Lines containing the word "Given" are to be copied from the data below.

(Collection entries)
== == ==

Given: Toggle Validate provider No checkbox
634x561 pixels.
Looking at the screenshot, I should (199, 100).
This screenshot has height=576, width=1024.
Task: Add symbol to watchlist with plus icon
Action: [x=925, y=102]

== == ==

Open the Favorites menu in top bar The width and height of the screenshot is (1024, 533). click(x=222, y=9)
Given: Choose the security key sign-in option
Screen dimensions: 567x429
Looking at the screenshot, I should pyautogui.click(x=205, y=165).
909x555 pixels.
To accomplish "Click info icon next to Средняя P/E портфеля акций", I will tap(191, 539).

== == ==

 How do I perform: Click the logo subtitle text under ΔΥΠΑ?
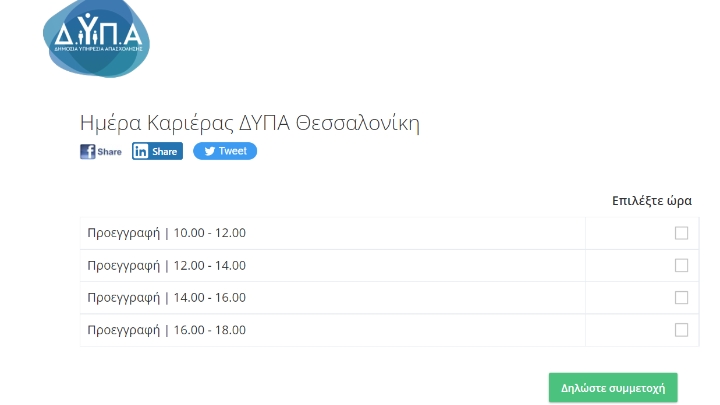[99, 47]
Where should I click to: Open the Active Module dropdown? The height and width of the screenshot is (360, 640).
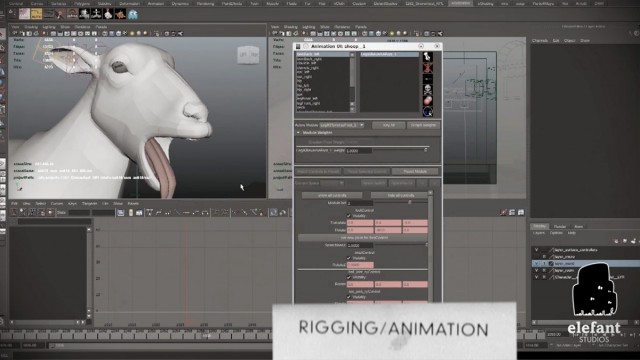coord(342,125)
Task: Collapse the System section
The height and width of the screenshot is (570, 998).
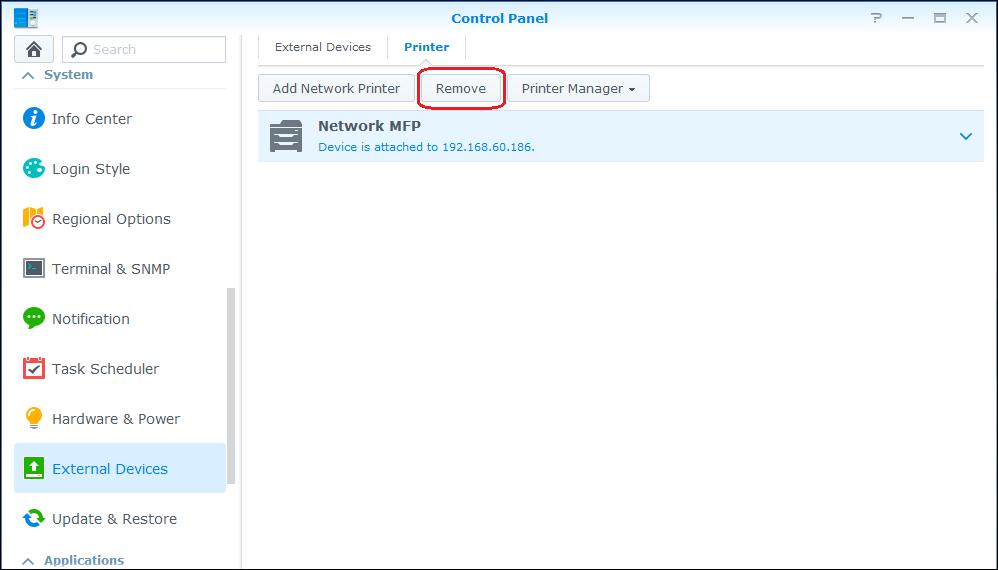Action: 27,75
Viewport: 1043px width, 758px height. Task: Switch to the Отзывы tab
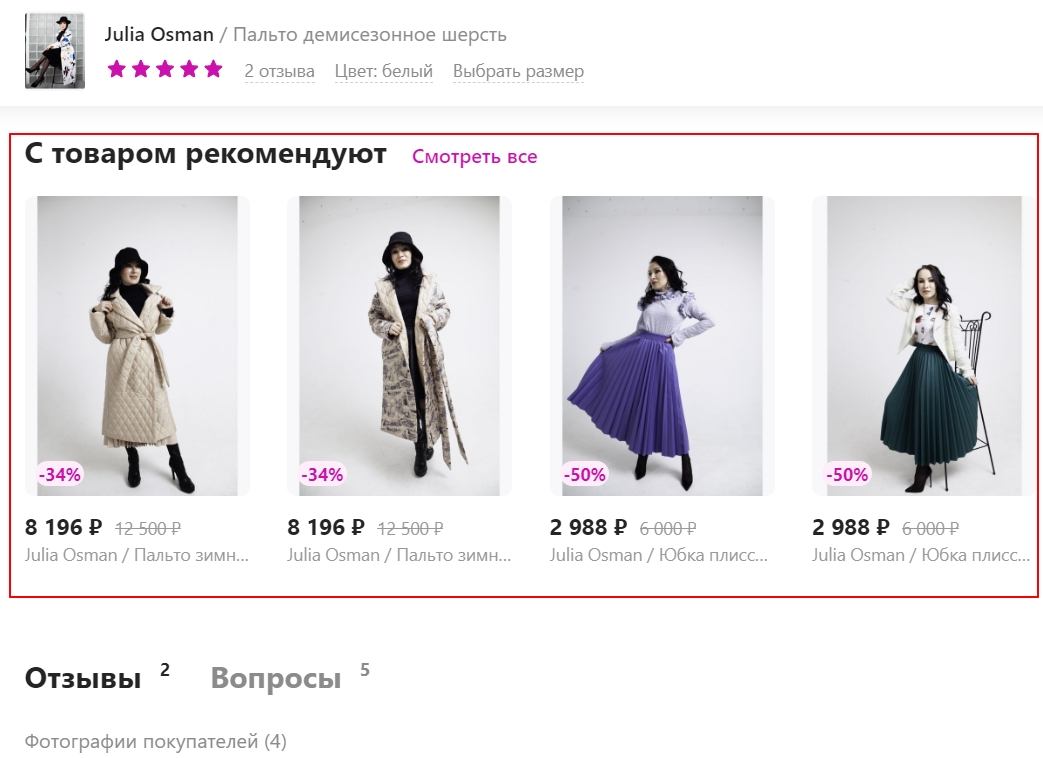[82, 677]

== == ==

**ANSWER TO THE PROBLEM:**
Given: Toggle Validate provider No checkbox
Given: Choose the security key sign-in option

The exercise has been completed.